Lutter contre l’oubli
Dans le long parcours pour que la vérité soit établie et que justice soit rendue, défendre la mémoire des victimes, c’est éviter l’oubli qui est à l’œuvre et qui profite toujours aux coupables. Sortir la victime de l’anonymat est impératif. A ce sujet, on se souvient de la mort de Mamadou Marega qui longtemps avait été dépouillé même de son nom, jusqu'à n’être plus désigné que sous le vocable du « Malien ». (5)
Donner un visage à Hakim, faire vivre sa mémoire, inscrire la mobilisation dans la durée a toujours été une préoccupation qui ne s’est jamais démentie, un élément dont on ne mesure pas toujours l’importance. Hakim reste ainsi, par-delà sa mort, un homme à qui l’on a ôté la vie, un être humain avec, comme tout un chacun, ses qualités et ses défauts et dont les policiers ont finalement à répondre de la mort.
Une grande maturité
Plus profondément, si le mouvement a pu s’inscrire dans la durée, on le doit en premier lieu au comportement des parents de Hakim, d’une grande dignité. Quatre ans après la mort d’Hakim, lesmessages de sympathie et de soutien (6) reçus par la famille, avant, pendant et après le procès témoignent de son attitude exemplaire, -une attitude qui a certainement contribué de façon déterminante à l’image positive des mobilisations et au soutien sans faille que tous les participants continuent à apporter à la lutte.

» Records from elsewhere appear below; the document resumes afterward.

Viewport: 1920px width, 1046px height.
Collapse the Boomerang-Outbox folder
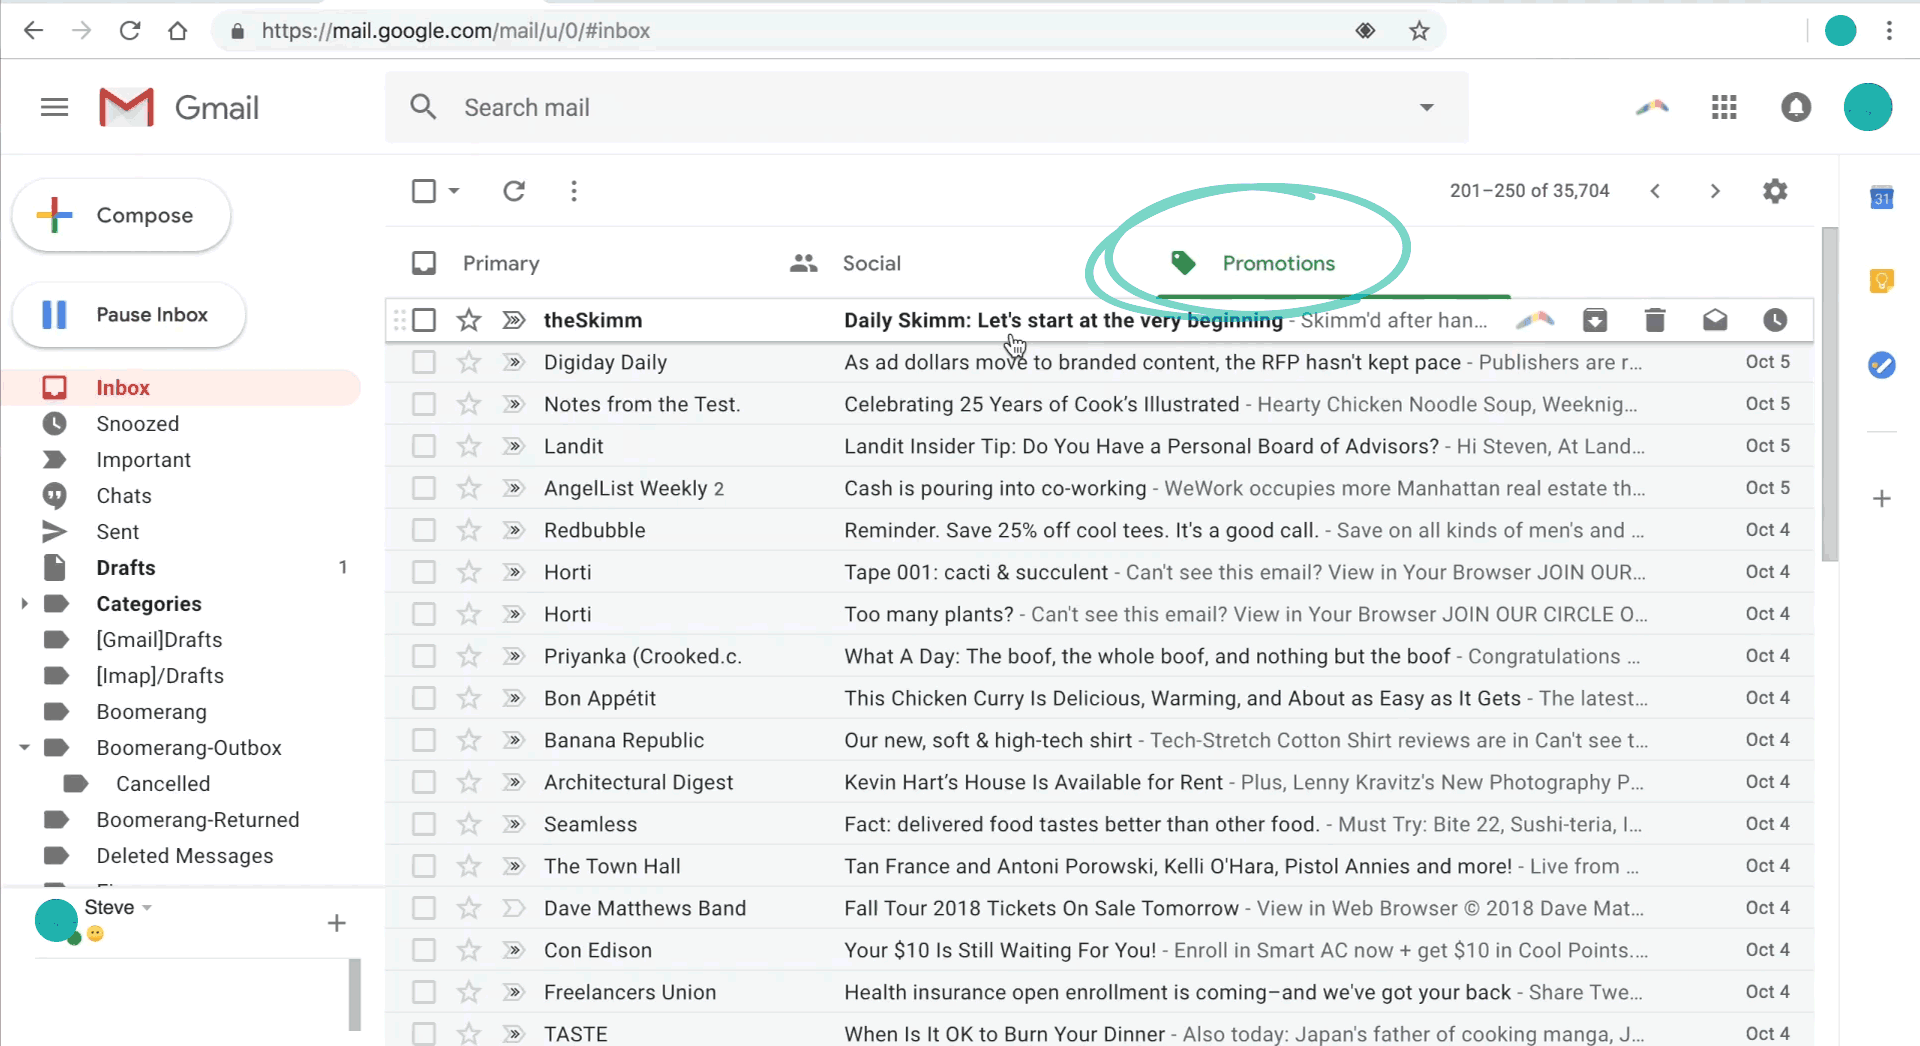point(24,747)
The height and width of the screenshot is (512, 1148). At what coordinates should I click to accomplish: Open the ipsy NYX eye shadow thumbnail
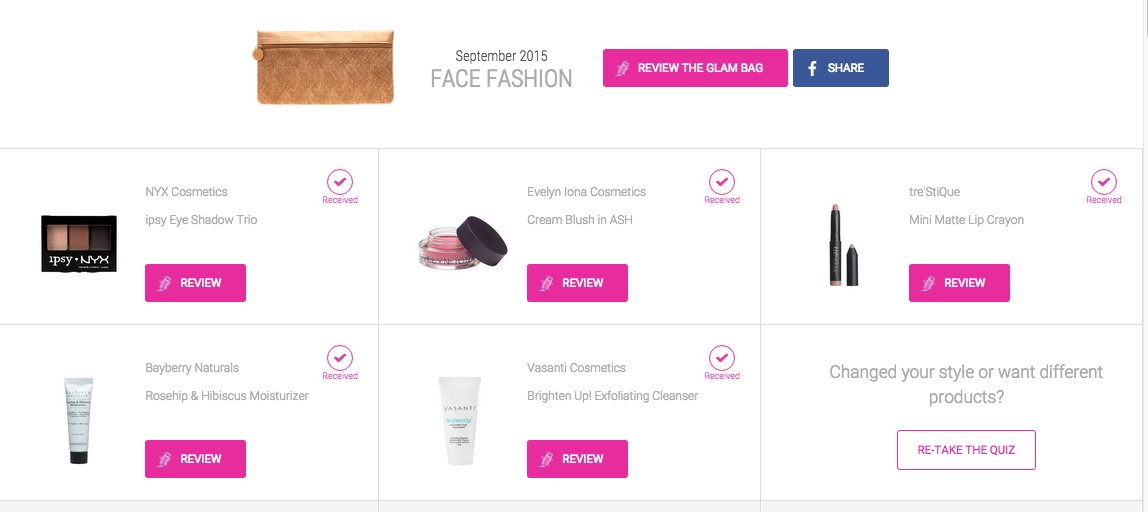[79, 243]
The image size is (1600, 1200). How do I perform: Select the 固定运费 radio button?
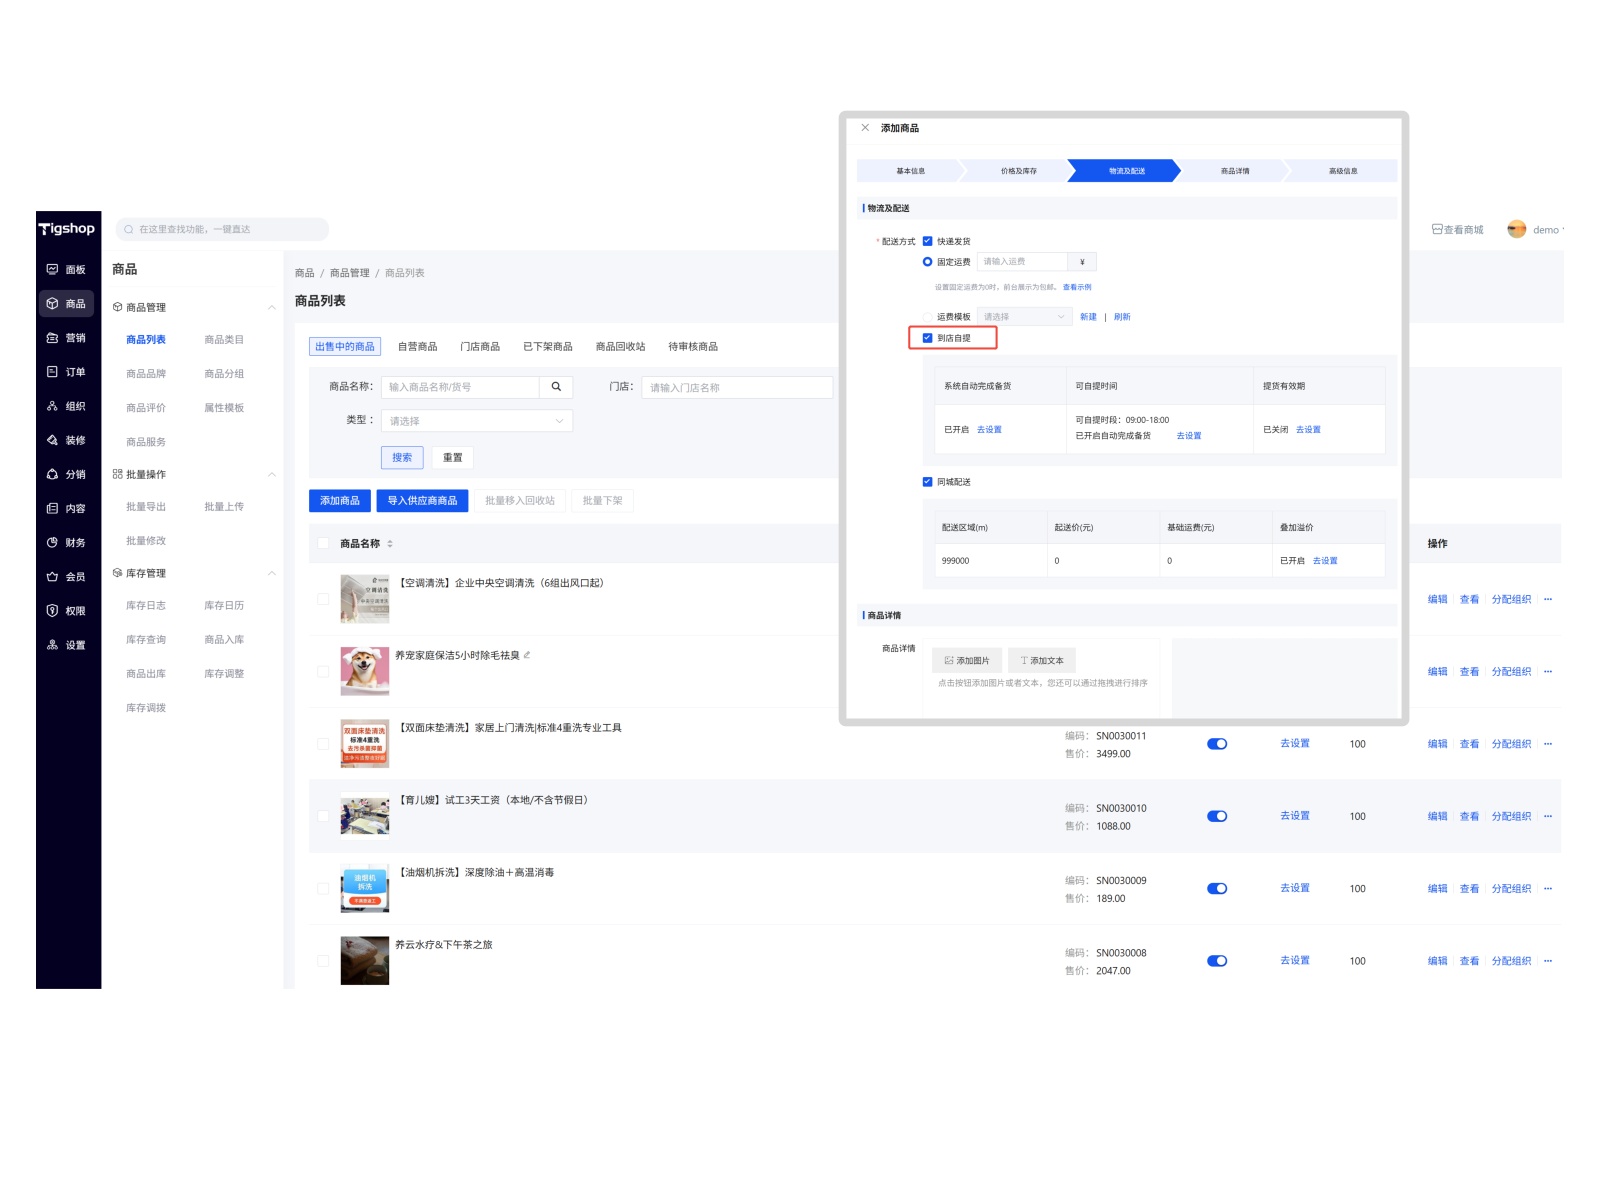(x=927, y=262)
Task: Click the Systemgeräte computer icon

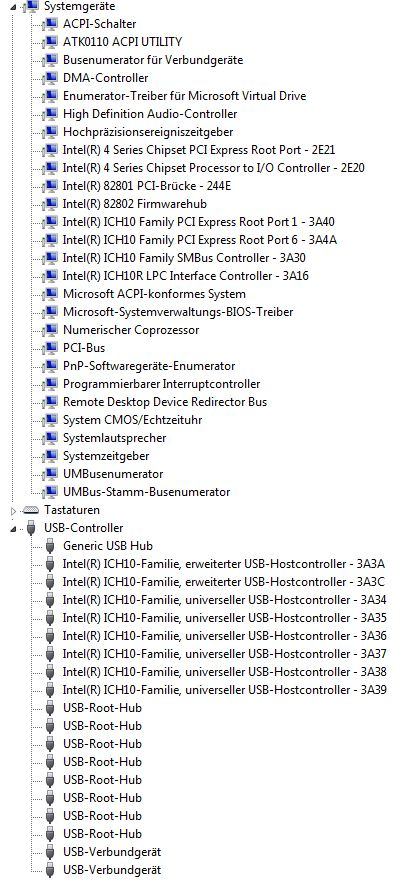Action: [30, 7]
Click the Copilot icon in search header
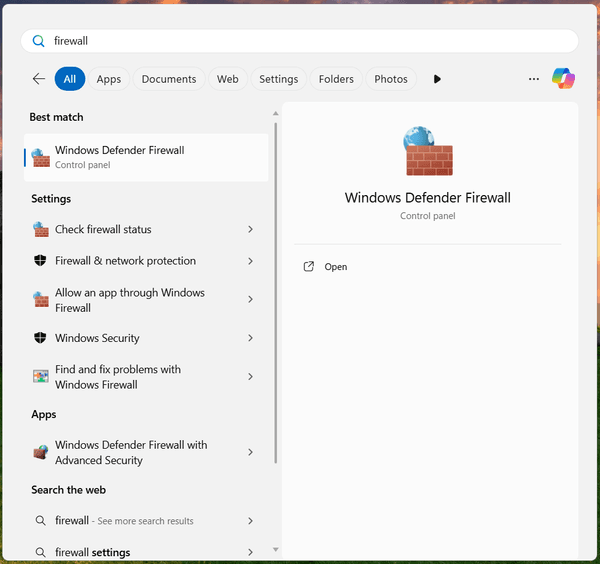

Cette image positive, on la doit également au calme qui a toujours prévalu lors des diverses manifestations(7)mais qui n’exclut aucunement ni la détermination ni l’opiniâtreté. Un calme qui n’est jamais résignation mais l’assurance de mener, malgré les difficultés et les obstacles, un combat juste, qui, dans les conditions de fonctionnement des institutions ne peut s’inscrire que dans la durée sachant que le pouvoir est invariablement du côté de ses serviteurs (8)les forces de l’ordre….qui défendent l’ordre établi !
Un calme et un sang-froid qui participent à la déconstruction de l’image véhiculée par les médias sur les quartiers populaires et qui est accolée invariablement aux jeunes des quartiers dits « sensibles », image négative que bien des « responsables » politiques reprennent à leur compte par démagogie, raisons électoralistes ou préjugés aux relents de colonisation.
Quatre années de luttes sans que la mobilisation faiblisse, c’est le signe évident d’une grande maturité du mouvement, porté par une exigence claire et tenace de justice et de réparation, sans la moindre ombre de vengeance. Un mouvement qui a toujours eu la conscience aiguë que tout dérapage, tout faux pas pouvait être exploité et se retourner contre les objectifs de la lutte.